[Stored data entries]

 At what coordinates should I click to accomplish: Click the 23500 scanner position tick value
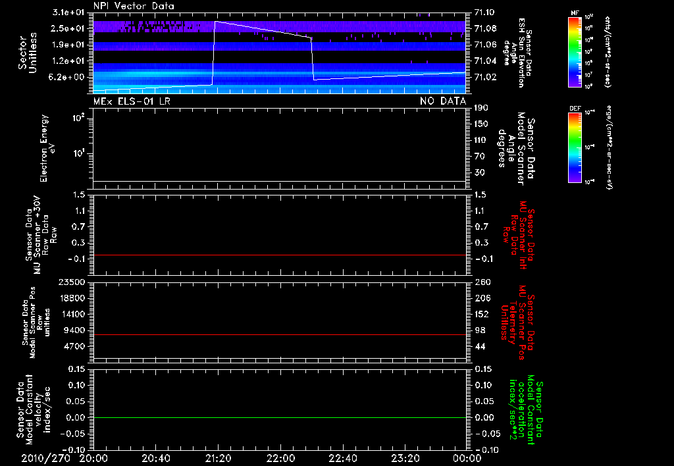pyautogui.click(x=71, y=282)
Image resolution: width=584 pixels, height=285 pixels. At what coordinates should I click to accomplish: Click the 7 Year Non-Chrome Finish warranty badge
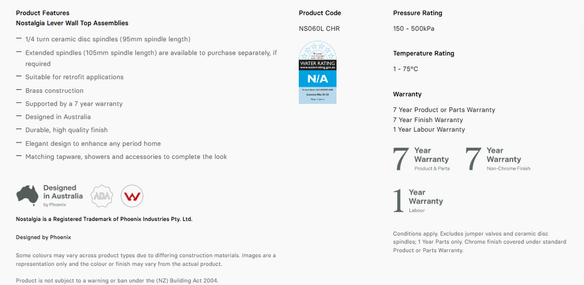coord(498,159)
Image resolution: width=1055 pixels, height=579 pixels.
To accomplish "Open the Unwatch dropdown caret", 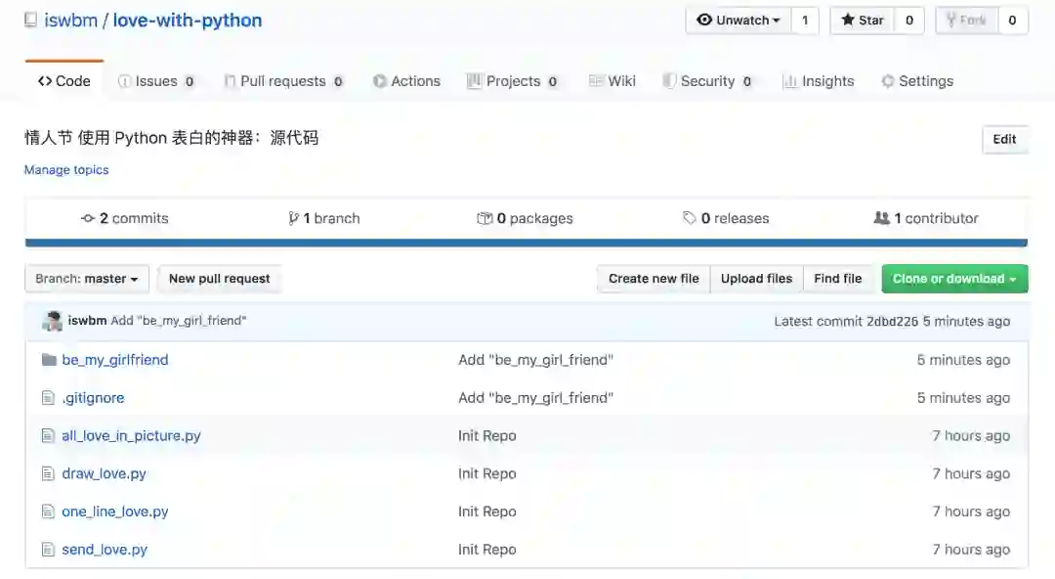I will point(777,21).
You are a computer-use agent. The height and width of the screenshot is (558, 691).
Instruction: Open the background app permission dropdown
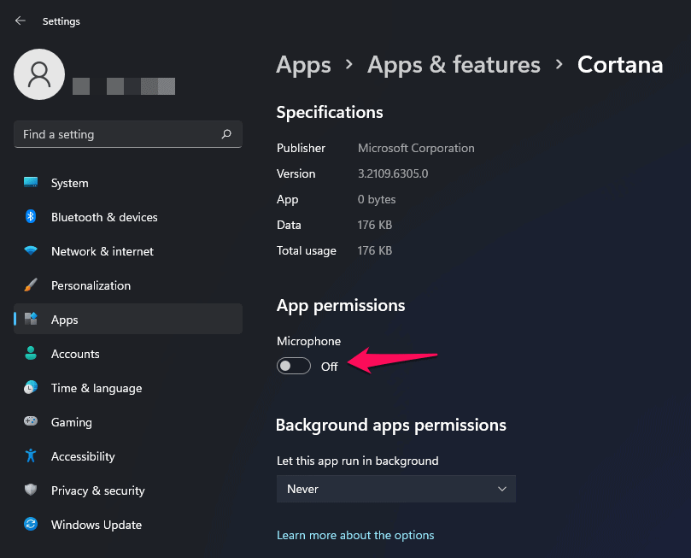tap(396, 489)
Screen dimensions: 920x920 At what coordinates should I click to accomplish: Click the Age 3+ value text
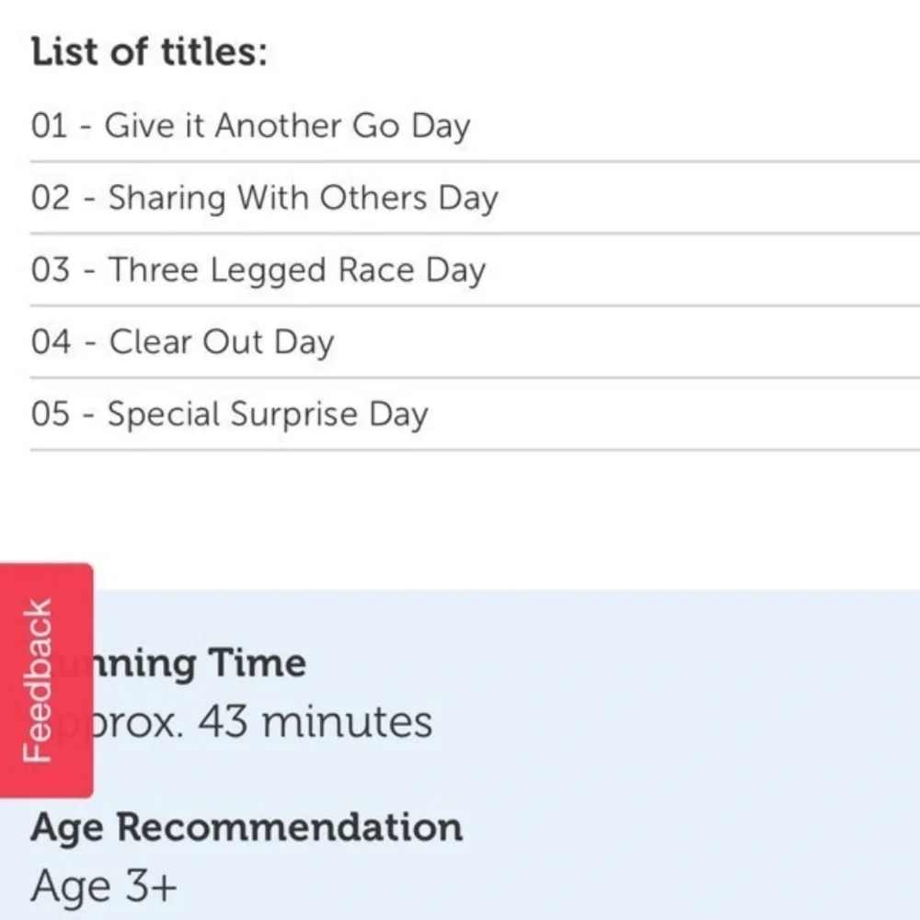pyautogui.click(x=104, y=887)
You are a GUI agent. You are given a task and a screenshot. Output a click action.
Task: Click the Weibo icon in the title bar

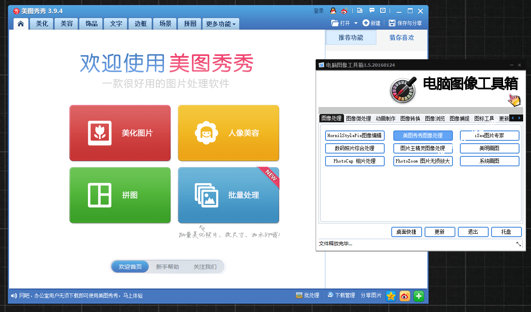[344, 10]
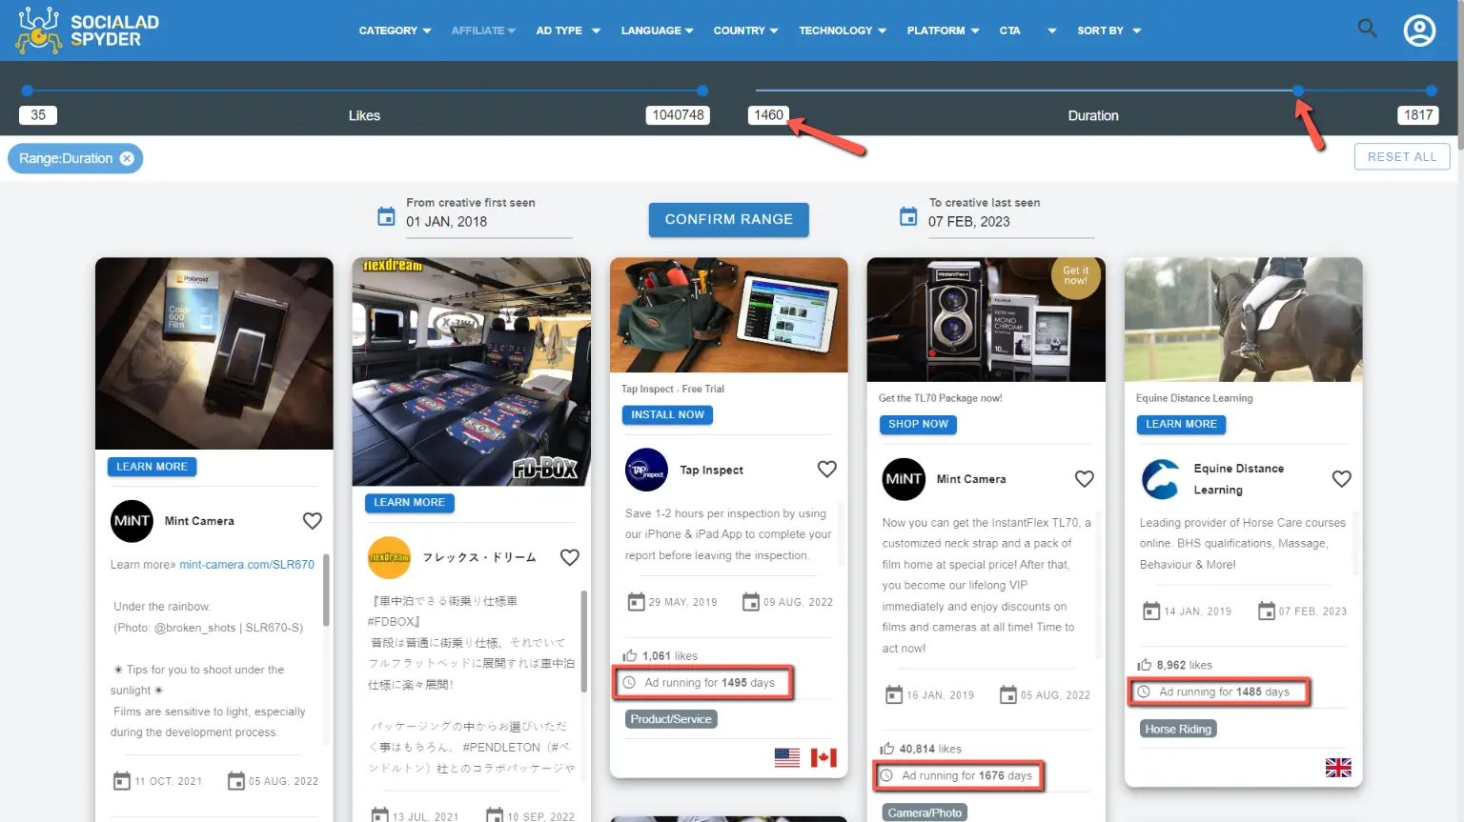Image resolution: width=1464 pixels, height=822 pixels.
Task: Click the RESET ALL button
Action: tap(1401, 157)
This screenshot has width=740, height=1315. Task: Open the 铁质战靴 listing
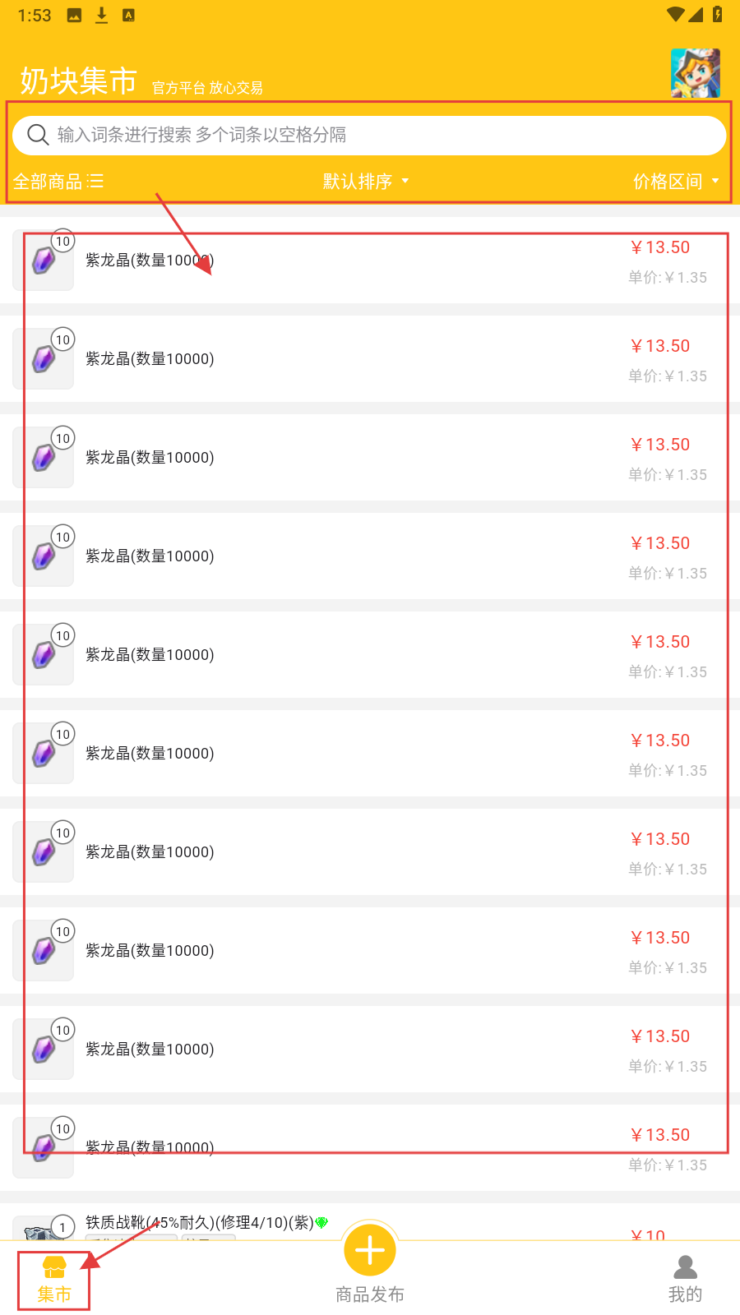[199, 1223]
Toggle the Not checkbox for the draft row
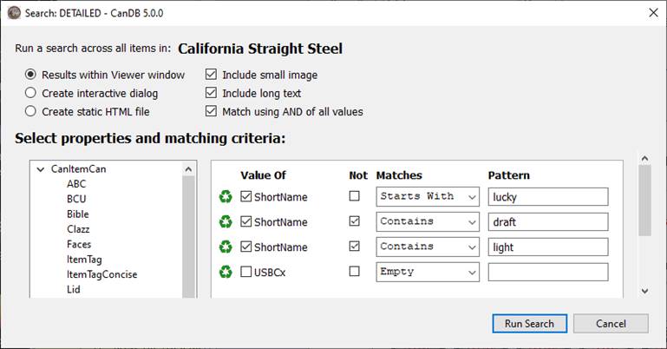 pos(355,221)
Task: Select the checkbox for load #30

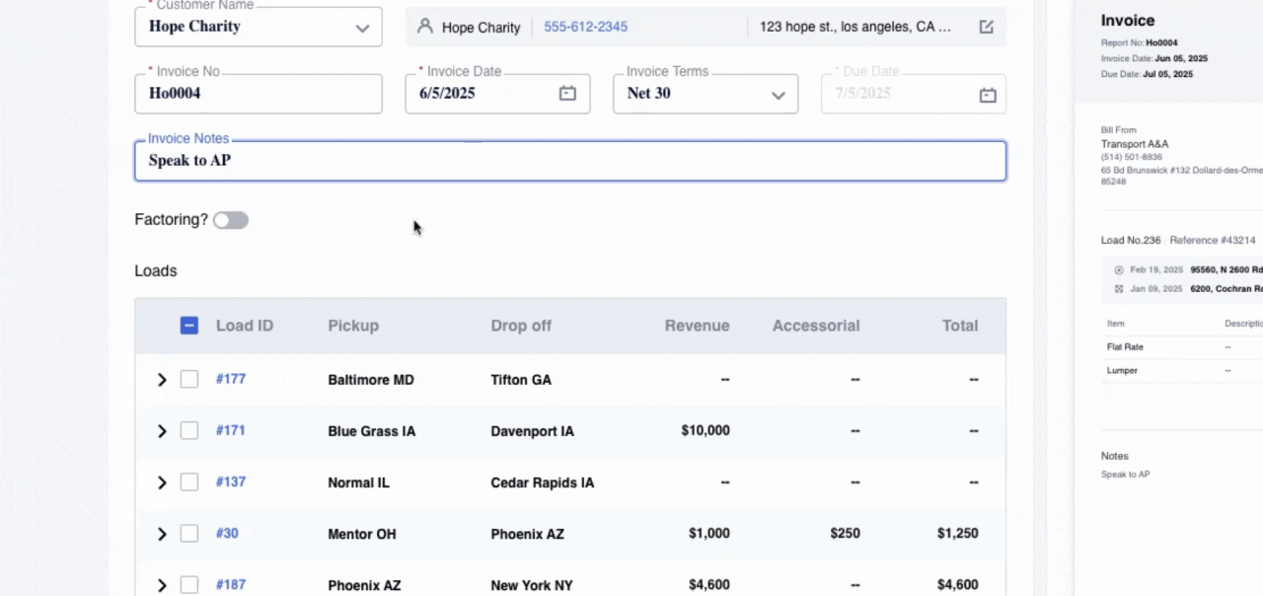Action: (x=189, y=534)
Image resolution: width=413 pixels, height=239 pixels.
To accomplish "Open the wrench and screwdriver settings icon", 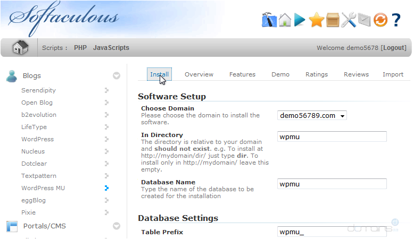I will pos(349,20).
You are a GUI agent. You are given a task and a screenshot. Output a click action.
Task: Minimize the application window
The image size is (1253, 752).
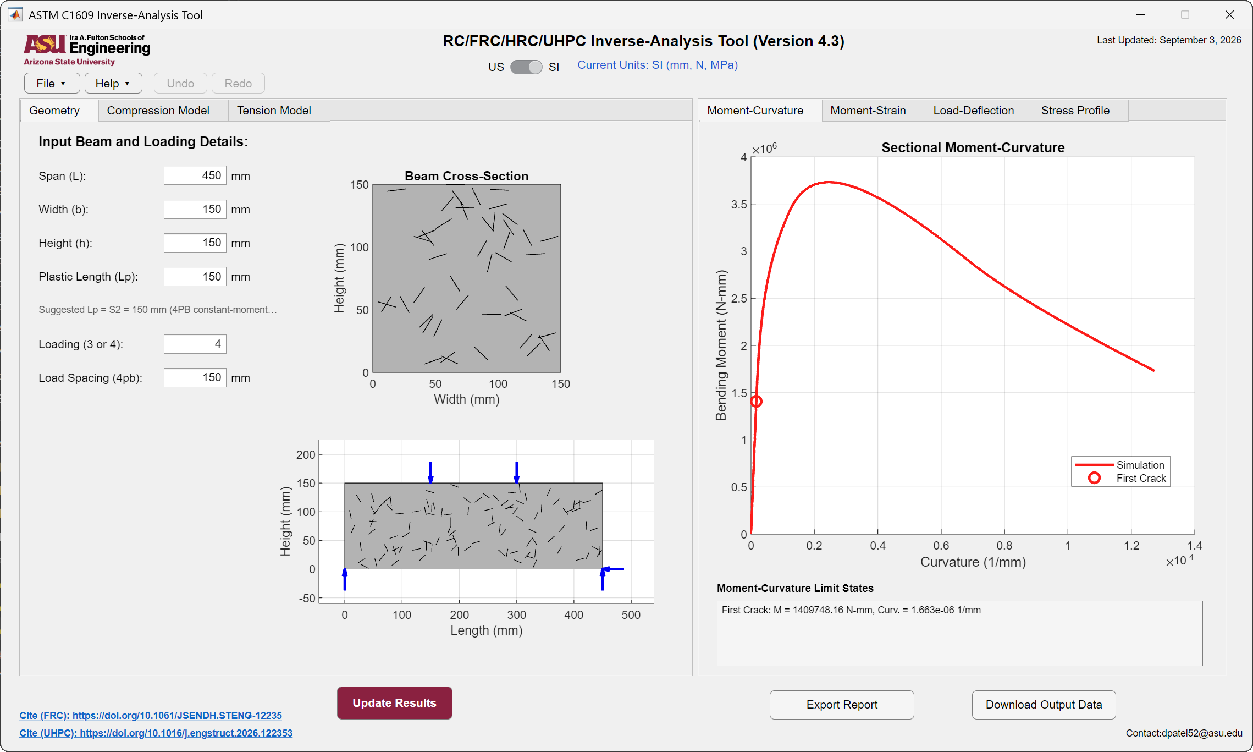click(1140, 15)
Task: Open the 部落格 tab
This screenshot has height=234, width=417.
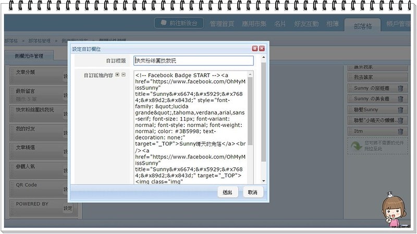Action: pyautogui.click(x=362, y=25)
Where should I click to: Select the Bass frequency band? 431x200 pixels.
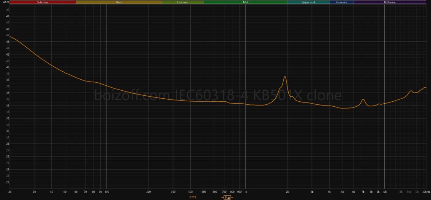tap(119, 2)
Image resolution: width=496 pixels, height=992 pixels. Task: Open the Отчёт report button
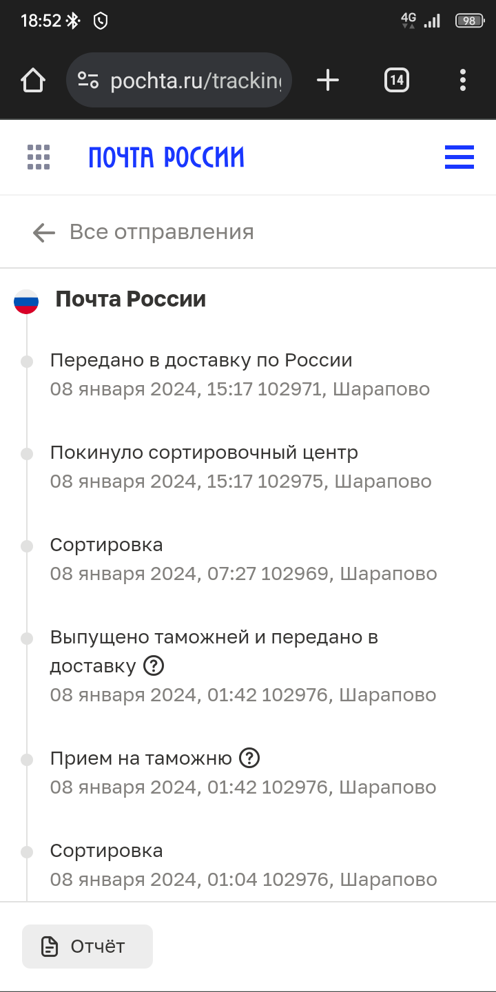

Problem statement: Print the lines from the beginning of the records up to and including the line containing "Image resolution: width=1055", word for word, with no pictures.

Expected output:
 At what coordinates should I click to accomplish: Click the 23500 scanner position tick value
pyautogui.click(x=71, y=282)
Image resolution: width=584 pixels, height=285 pixels. At what coordinates should I click to accomplish: Click the 7 Year Non-Chrome Finish warranty badge
coord(498,159)
Image resolution: width=1055 pixels, height=579 pixels.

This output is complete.